[Entries for locating text and elements]
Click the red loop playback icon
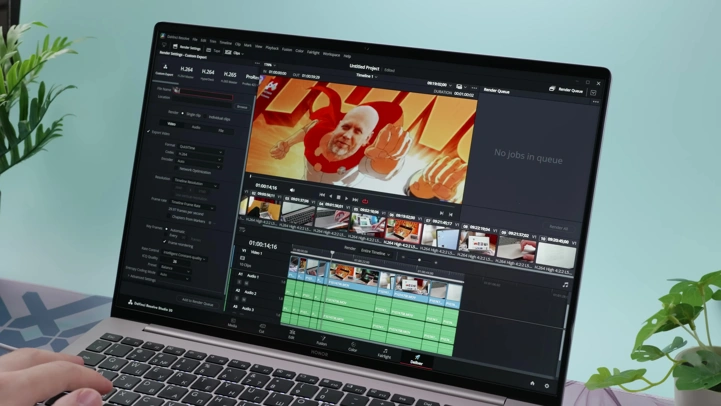coord(365,201)
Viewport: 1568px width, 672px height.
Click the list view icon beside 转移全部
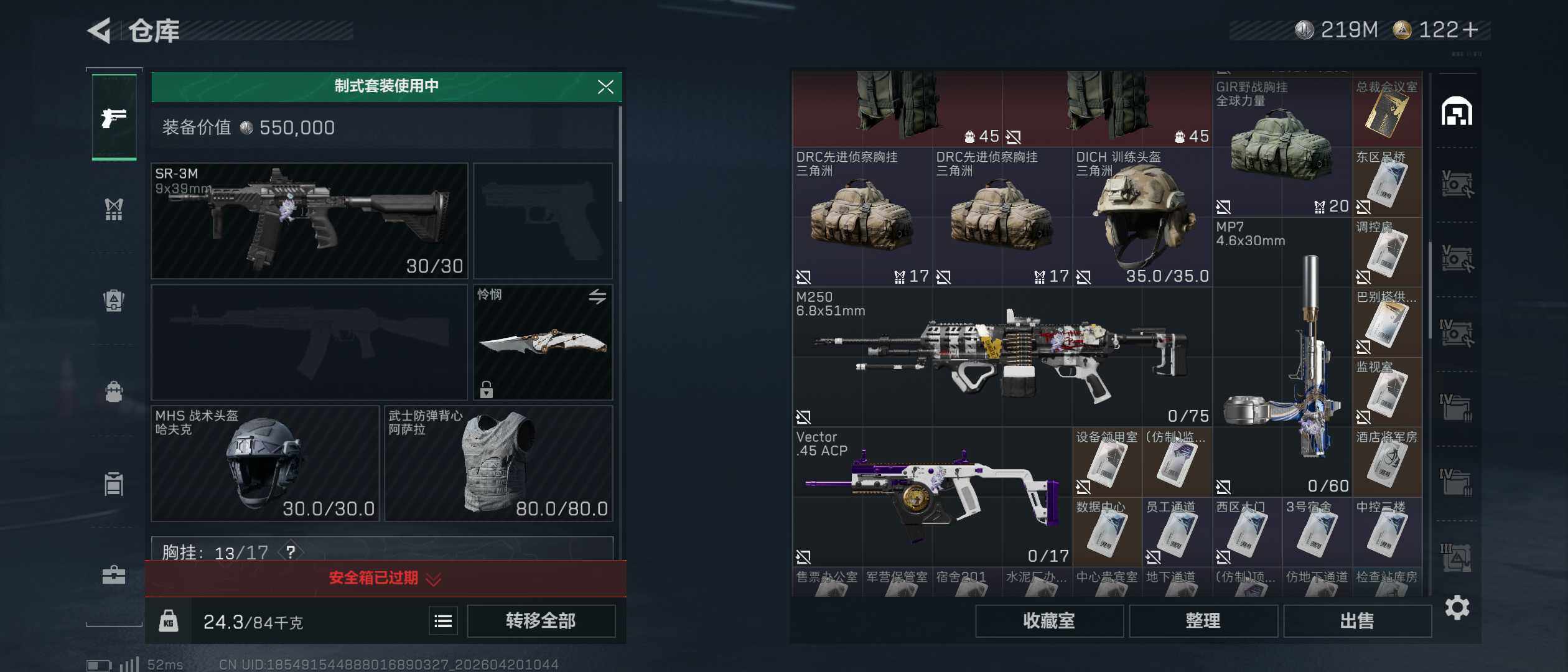(x=443, y=621)
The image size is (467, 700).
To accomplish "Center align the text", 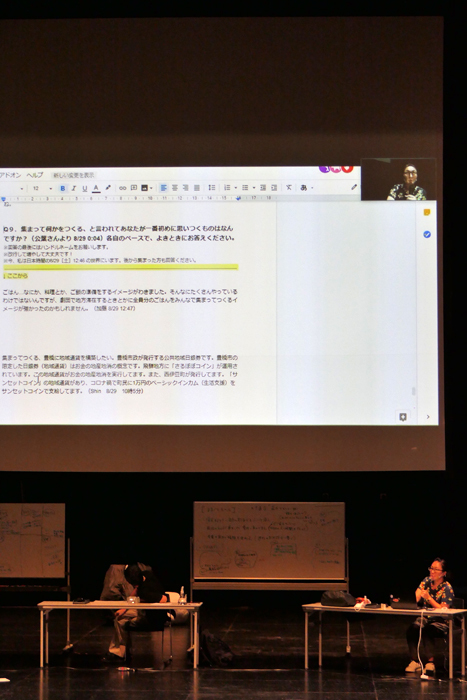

» Problem:
Switch every "icon" in the rows above to "button" and write the rows out again with nothing else changed. Leave the pictures out.

» Complete output:
Click the red loop playback button
coord(365,201)
Viewport: 1568px width, 672px height.
Click the list view button beside 转移全部
(x=443, y=621)
The image size is (467, 700).
To accomplish "Center align the text", 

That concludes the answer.